黒き狼はその巨大な口を閉じて、揺れている異世界ゆりかご




見つめる事にした。




 異世界ゆりかごの中には、黒き狼の分身である魔王フェンリル・ブライアがいる。黑い髪をしていて、後ろでくくっている。目は真っ赤だ。それでいて執事のような燕尾服を着ていて、背の高い男の姿をしている。




今、異世界ゆりかごは死んで行くか。




生き残るか。




そういう瀬戸際にある。




 大天使ミカエルの加護と世界樹の加護を受けた金髪碧眼の勇者ヨル・ダルフォンは魔王フェンリル・ブライアと最後の死闘を演じている。

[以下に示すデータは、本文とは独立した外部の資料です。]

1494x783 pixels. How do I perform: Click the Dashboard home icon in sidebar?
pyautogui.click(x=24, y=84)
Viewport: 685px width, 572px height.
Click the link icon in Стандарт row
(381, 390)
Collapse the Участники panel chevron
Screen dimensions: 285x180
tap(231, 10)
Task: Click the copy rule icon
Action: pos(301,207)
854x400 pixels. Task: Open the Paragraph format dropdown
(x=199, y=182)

黒き狼はただ見つめている。勇者ヨル・ダルフォンが勝っても、食べる。


魔王フェンリル・ブライアが勝っても食べる。


異世界ゆりかごは黒き狼にとっては朝に食べるゆで卵のようなモノ。


塩をかけて食べるか、ゆで加減を間違えて半熟になるか。


そう、黒き狼にとってはその程度の問題だ。


異世界ゆりかごが生き残る事があるとすれば…。




陰と陽が手をつなぐとき。




死闘を演じている二人が手を取り合うとはとても思えない。




そう。本当に二人だけなら、黒き狼は食べていた。


この二人だけなら。




死闘を演じている側に、傍らに、魔王フェンリル・ブライアの娘、リズ・ブライアがいなければ。

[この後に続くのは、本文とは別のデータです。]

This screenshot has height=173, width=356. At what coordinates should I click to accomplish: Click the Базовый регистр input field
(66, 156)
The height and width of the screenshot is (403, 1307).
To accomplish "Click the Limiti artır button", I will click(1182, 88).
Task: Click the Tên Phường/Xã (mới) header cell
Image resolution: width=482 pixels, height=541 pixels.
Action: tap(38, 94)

そして勇者ヨル・ダルフォンにとっても初恋の相手、リズ・ブライアがいなければ。




黒き狼は食べていた事だろう。


そもそも戦いの理由が、「娘を嫁にくれ」と、勇者ヨル・ダルフォンが言って「だったらお前の力を示せ」と、魔王フェンリル・ブライアが答えた事から始まっている。




何度目か分からぬ組み合いを終えて、二人は距離を取る。




魔王フェンリル・ブライアは叫ぶ。


「わしの娘を嫁にやる。わしの術を受け入れろ」と。